Record extracts
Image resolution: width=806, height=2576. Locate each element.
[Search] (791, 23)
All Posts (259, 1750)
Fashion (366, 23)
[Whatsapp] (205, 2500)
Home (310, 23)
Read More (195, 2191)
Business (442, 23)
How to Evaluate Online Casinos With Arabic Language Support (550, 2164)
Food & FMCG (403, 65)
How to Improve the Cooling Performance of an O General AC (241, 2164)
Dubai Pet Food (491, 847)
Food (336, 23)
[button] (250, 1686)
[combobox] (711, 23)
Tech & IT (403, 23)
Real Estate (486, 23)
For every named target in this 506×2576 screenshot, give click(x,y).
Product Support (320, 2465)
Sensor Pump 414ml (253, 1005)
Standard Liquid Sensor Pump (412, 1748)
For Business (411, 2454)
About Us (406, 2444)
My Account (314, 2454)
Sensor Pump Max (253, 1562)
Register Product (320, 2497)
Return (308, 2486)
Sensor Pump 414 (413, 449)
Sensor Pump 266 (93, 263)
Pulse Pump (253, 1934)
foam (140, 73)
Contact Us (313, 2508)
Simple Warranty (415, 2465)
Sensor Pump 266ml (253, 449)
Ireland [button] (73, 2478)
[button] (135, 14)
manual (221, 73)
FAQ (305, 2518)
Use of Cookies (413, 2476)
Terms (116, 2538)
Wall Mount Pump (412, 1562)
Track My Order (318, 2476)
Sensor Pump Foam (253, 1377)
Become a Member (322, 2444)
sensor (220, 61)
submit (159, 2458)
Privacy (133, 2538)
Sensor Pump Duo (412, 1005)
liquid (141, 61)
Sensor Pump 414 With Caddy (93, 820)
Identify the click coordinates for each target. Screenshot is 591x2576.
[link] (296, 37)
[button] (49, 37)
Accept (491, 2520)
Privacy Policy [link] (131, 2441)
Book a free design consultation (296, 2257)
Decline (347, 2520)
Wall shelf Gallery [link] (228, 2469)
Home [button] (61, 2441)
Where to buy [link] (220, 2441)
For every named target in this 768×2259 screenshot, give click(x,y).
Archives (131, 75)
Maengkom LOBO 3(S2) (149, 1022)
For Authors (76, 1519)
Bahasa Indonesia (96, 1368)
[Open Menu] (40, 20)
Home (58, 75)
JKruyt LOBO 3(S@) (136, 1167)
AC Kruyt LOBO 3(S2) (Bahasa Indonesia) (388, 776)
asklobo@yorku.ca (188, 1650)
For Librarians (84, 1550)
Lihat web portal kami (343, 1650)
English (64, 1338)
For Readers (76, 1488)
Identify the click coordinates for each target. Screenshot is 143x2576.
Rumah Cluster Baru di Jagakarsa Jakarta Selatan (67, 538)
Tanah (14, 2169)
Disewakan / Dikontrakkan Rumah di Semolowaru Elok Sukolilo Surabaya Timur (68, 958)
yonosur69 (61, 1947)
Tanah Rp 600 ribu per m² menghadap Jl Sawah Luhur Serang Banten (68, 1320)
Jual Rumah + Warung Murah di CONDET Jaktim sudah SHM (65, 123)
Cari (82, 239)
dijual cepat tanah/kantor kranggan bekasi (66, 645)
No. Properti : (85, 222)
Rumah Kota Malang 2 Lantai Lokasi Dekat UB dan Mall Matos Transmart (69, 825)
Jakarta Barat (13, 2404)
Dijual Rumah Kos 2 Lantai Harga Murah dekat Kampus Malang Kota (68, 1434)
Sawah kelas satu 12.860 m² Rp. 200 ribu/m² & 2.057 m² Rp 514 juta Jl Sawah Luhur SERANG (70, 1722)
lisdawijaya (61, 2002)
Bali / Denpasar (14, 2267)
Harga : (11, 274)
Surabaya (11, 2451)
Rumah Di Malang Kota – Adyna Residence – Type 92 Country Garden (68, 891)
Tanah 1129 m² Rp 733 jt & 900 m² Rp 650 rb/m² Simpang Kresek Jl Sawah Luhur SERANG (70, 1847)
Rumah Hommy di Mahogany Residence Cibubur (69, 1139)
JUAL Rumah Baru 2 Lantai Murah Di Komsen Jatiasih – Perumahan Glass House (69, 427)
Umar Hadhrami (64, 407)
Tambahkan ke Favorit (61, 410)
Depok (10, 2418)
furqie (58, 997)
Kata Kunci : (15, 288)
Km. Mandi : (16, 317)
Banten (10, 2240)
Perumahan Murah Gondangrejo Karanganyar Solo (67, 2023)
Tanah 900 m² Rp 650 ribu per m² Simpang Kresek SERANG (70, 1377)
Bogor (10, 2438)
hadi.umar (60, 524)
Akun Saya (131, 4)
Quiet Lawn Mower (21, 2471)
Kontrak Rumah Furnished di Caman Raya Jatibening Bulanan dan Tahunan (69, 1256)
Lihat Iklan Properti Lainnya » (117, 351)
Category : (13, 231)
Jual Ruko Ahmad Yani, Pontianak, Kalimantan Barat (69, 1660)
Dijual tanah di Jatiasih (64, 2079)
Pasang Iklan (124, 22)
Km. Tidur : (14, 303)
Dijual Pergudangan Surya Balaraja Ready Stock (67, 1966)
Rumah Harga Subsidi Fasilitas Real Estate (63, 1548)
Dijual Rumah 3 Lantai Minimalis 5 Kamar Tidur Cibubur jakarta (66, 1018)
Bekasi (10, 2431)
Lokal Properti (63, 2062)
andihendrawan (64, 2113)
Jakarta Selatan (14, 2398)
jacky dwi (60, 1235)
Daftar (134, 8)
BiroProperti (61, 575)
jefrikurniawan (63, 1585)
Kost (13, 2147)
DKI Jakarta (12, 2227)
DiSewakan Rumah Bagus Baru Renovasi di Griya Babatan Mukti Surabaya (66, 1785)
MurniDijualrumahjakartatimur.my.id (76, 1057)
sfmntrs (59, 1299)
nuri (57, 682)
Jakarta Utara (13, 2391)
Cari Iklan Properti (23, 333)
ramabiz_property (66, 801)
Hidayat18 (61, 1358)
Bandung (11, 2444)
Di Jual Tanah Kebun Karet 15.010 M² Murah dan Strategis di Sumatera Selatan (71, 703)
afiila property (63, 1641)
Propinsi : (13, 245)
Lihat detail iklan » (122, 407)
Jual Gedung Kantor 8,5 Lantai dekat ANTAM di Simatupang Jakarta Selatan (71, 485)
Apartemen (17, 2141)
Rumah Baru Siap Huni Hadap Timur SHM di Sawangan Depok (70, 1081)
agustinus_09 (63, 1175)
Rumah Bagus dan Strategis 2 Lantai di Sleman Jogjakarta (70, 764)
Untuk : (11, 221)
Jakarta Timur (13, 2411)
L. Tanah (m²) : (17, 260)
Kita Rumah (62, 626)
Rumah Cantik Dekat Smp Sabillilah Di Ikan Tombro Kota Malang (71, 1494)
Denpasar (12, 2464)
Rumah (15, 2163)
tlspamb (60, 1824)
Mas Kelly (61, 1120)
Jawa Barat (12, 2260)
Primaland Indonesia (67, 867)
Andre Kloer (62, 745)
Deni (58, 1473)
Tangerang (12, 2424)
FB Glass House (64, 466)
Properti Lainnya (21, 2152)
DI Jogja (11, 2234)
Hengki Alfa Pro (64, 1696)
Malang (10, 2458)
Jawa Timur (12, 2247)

Activity
What belongs in the answer is each line of the data that has the word "Cibubur".

Written response
Rumah Hommy di Mahogany Residence Cibubur (69, 1139)
Dijual Rumah 3 Lantai Minimalis 5 Kamar Tidur Cibubur jakarta (66, 1018)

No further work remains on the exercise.